**RECORDS FOR THIS EXERCISE**
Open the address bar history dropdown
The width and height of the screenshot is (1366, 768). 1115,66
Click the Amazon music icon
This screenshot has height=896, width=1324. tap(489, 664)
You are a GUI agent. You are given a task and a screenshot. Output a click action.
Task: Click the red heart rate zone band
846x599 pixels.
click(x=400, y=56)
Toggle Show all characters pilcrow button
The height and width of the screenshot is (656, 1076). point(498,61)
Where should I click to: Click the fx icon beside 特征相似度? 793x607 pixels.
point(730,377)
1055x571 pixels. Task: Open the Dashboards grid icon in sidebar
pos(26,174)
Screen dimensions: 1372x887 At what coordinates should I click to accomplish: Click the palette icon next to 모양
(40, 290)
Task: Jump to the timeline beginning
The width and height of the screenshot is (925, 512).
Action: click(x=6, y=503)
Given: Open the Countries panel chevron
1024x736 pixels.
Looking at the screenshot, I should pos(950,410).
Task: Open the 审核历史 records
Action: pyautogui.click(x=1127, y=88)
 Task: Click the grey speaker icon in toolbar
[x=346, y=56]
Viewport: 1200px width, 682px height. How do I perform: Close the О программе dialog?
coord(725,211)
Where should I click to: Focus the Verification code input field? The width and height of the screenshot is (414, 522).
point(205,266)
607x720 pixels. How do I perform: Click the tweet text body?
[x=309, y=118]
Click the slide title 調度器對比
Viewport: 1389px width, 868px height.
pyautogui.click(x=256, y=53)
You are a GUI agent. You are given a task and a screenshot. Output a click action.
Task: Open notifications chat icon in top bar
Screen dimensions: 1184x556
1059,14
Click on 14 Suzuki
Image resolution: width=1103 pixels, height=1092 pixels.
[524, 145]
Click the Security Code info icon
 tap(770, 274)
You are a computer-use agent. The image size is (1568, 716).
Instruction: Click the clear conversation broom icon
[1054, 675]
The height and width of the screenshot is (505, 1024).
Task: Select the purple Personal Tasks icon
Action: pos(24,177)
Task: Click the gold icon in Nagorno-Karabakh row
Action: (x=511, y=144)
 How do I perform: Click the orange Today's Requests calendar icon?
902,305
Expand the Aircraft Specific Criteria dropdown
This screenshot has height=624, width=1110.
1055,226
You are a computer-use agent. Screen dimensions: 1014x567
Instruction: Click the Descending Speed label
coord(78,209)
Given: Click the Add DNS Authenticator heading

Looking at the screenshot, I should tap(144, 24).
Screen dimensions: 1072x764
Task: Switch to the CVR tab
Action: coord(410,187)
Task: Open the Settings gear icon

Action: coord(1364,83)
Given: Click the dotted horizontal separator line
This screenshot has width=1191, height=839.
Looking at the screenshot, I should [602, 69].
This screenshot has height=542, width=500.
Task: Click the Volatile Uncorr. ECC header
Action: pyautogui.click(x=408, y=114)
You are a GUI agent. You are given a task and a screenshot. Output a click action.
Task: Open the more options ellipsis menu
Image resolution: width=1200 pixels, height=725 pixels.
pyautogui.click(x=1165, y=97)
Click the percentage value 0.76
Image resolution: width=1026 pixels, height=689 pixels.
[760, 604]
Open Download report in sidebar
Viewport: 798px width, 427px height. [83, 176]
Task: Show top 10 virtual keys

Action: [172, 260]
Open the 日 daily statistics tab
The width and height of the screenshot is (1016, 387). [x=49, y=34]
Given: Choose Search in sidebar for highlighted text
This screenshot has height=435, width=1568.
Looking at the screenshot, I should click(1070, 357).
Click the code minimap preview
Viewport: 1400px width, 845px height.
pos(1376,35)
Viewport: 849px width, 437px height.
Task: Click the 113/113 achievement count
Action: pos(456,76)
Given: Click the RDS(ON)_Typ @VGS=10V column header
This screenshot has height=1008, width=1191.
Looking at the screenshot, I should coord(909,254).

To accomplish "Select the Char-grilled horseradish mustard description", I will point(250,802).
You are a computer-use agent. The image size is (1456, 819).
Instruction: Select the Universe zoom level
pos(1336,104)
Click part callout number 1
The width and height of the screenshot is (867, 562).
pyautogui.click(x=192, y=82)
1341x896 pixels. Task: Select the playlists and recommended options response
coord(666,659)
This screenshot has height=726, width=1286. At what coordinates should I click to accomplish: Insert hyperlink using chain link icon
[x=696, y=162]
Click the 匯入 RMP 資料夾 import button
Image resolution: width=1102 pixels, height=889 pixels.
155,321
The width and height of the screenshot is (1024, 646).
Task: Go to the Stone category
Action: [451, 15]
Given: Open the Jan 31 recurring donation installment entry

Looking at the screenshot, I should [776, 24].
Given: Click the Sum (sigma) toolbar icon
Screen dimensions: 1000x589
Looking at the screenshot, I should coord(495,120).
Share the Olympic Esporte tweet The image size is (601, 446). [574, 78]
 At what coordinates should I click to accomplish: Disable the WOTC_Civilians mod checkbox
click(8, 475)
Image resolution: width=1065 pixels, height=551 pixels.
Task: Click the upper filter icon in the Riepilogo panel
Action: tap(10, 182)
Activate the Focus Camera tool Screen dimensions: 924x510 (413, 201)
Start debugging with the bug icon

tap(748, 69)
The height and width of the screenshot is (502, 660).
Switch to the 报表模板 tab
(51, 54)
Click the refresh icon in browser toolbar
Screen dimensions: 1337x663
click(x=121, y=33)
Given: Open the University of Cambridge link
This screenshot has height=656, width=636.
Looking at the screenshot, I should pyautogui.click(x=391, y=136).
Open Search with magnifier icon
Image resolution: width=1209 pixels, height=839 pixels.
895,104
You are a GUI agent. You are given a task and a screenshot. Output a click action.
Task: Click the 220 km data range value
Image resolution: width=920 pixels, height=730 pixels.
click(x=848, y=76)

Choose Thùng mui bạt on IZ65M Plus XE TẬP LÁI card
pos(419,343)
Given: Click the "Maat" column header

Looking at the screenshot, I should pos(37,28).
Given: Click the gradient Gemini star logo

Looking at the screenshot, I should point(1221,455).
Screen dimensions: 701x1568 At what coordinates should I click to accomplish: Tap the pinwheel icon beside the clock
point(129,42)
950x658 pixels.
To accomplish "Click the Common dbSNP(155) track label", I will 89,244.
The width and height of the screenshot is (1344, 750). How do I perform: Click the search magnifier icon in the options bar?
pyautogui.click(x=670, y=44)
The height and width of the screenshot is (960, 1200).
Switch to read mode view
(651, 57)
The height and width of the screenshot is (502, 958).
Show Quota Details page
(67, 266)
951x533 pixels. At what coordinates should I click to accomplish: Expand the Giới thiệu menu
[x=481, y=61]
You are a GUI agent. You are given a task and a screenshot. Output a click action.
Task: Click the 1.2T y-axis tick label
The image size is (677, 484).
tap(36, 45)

**WHAT IS BEING ASKED**
All the records are to be transcribed exactly, with no line missing.

**SOLUTION BELOW**
Open the address bar history dropdown
The width and height of the screenshot is (1366, 768). 1115,66
Click the Amazon music icon
This screenshot has height=896, width=1324. tap(489, 664)
You are a GUI agent. You are given a task and a screenshot. Output a click action.
Task: Click the red heart rate zone band
846x599 pixels.
click(x=400, y=56)
Toggle Show all characters pilcrow button
The height and width of the screenshot is (656, 1076). point(498,61)
Where should I click to: Click the fx icon beside 特征相似度? 793x607 pixels.
point(730,377)
1055x571 pixels. Task: Open the Dashboards grid icon in sidebar
pos(26,174)
Screen dimensions: 1372x887 At what coordinates should I click to accomplish: Click the palette icon next to 모양
(40, 290)
Task: Jump to the timeline beginning
The width and height of the screenshot is (925, 512).
Action: click(x=6, y=503)
Given: Open the Countries panel chevron
1024x736 pixels.
Looking at the screenshot, I should pos(950,410).
Task: Open the 审核历史 records
Action: pyautogui.click(x=1127, y=88)
 Task: Click the grey speaker icon in toolbar
[x=346, y=56]
Viewport: 1200px width, 682px height. How do I perform: Close the О программе dialog?
coord(725,211)
Where should I click to: Focus the Verification code input field? The width and height of the screenshot is (414, 522).
point(205,266)
607x720 pixels. How do I perform: Click the tweet text body?
[x=309, y=118]
Click the slide title 調度器對比
Viewport: 1389px width, 868px height.
pyautogui.click(x=256, y=53)
You are a GUI agent. You are given a task and a screenshot. Output a click action.
Task: Open notifications chat icon in top bar
Screen dimensions: 1184x556
1059,14
Click on 14 Suzuki
Image resolution: width=1103 pixels, height=1092 pixels.
[524, 145]
Click the Security Code info icon
 tap(770, 274)
You are a computer-use agent. The image size is (1568, 716).
Instruction: Click the clear conversation broom icon
[1054, 675]
The height and width of the screenshot is (505, 1024).
Task: Select the purple Personal Tasks icon
Action: pos(24,177)
Task: Click the gold icon in Nagorno-Karabakh row
Action: (x=511, y=144)
 How do I perform: Click the orange Today's Requests calendar icon?
902,305
Expand the Aircraft Specific Criteria dropdown
This screenshot has height=624, width=1110.
1055,226
You are a computer-use agent. Screen dimensions: 1014x567
Instruction: Click the Descending Speed label
coord(78,209)
Given: Click the Add DNS Authenticator heading

Looking at the screenshot, I should tap(144, 24).
Screen dimensions: 1072x764
Task: Switch to the CVR tab
Action: coord(410,187)
Task: Open the Settings gear icon

Action: coord(1364,83)
Given: Click the dotted horizontal separator line
This screenshot has width=1191, height=839.
Looking at the screenshot, I should [602, 69].
This screenshot has height=542, width=500.
Task: Click the Volatile Uncorr. ECC header
Action: pyautogui.click(x=408, y=114)
You are a GUI agent. You are given a task and a screenshot. Output a click action.
Task: Open the more options ellipsis menu
Image resolution: width=1200 pixels, height=725 pixels.
pyautogui.click(x=1165, y=97)
Click the percentage value 0.76
Image resolution: width=1026 pixels, height=689 pixels.
[760, 604]
Open Download report in sidebar
Viewport: 798px width, 427px height. [83, 176]
Task: Show top 10 virtual keys

Action: [172, 260]
Open the 日 daily statistics tab
The width and height of the screenshot is (1016, 387). [x=49, y=34]
Given: Choose Search in sidebar for highlighted text
This screenshot has height=435, width=1568.
Looking at the screenshot, I should click(1070, 357).
Click the code minimap preview
Viewport: 1400px width, 845px height.
pos(1376,35)
Viewport: 849px width, 437px height.
Task: Click the 113/113 achievement count
Action: pos(456,76)
Given: Click the RDS(ON)_Typ @VGS=10V column header
This screenshot has height=1008, width=1191.
Looking at the screenshot, I should coord(909,254).

To accomplish "Select the Char-grilled horseradish mustard description", I will point(250,802).
You are a computer-use agent. The image size is (1456, 819).
Instruction: Select the Universe zoom level
pos(1336,104)
Click part callout number 1
The width and height of the screenshot is (867, 562).
pyautogui.click(x=192, y=82)
1341x896 pixels. Task: Select the playlists and recommended options response
coord(666,659)
This screenshot has height=726, width=1286. At what coordinates should I click to accomplish: Insert hyperlink using chain link icon
[x=696, y=162]
Click the 匯入 RMP 資料夾 import button
Image resolution: width=1102 pixels, height=889 pixels.
155,321
The width and height of the screenshot is (1024, 646).
Task: Go to the Stone category
Action: [451, 15]
Given: Open the Jan 31 recurring donation installment entry

Looking at the screenshot, I should [776, 24].
Given: Click the Sum (sigma) toolbar icon
Screen dimensions: 1000x589
Looking at the screenshot, I should coord(495,120).
Share the Olympic Esporte tweet The image size is (601, 446). [574, 78]
 At what coordinates should I click to accomplish: Disable the WOTC_Civilians mod checkbox
click(8, 475)
Image resolution: width=1065 pixels, height=551 pixels.
Task: Click the upper filter icon in the Riepilogo panel
Action: tap(10, 182)
Activate the Focus Camera tool Screen dimensions: 924x510 (413, 201)
Start debugging with the bug icon

tap(748, 69)
The height and width of the screenshot is (502, 660).
Switch to the 报表模板 tab
(51, 54)
Click the refresh icon in browser toolbar
Screen dimensions: 1337x663
click(x=121, y=33)
Given: Open the University of Cambridge link
This screenshot has height=656, width=636.
Looking at the screenshot, I should pyautogui.click(x=391, y=136).
Open Search with magnifier icon
Image resolution: width=1209 pixels, height=839 pixels.
895,104
You are a GUI agent. You are given a task and a screenshot. Output a click action.
Task: Click the 220 km data range value
Image resolution: width=920 pixels, height=730 pixels.
click(x=848, y=76)

Choose Thùng mui bạt on IZ65M Plus XE TẬP LÁI card
pos(419,343)
Given: Click the "Maat" column header

Looking at the screenshot, I should pos(37,28).
Given: Click the gradient Gemini star logo

Looking at the screenshot, I should point(1221,455).
Screen dimensions: 701x1568 At what coordinates should I click to accomplish: Tap the pinwheel icon beside the clock
point(129,42)
950x658 pixels.
To accomplish "Click the Common dbSNP(155) track label", I will 89,244.
The width and height of the screenshot is (1344, 750). How do I perform: Click the search magnifier icon in the options bar?
pyautogui.click(x=670, y=44)
The height and width of the screenshot is (960, 1200).
Switch to read mode view
(651, 57)
The height and width of the screenshot is (502, 958).
Show Quota Details page
(67, 266)
951x533 pixels. At what coordinates should I click to accomplish: Expand the Giới thiệu menu
[x=481, y=61]
You are a GUI agent. You are given a task and a screenshot. Output a click action.
Task: Click the 1.2T y-axis tick label
The image size is (677, 484).
tap(36, 45)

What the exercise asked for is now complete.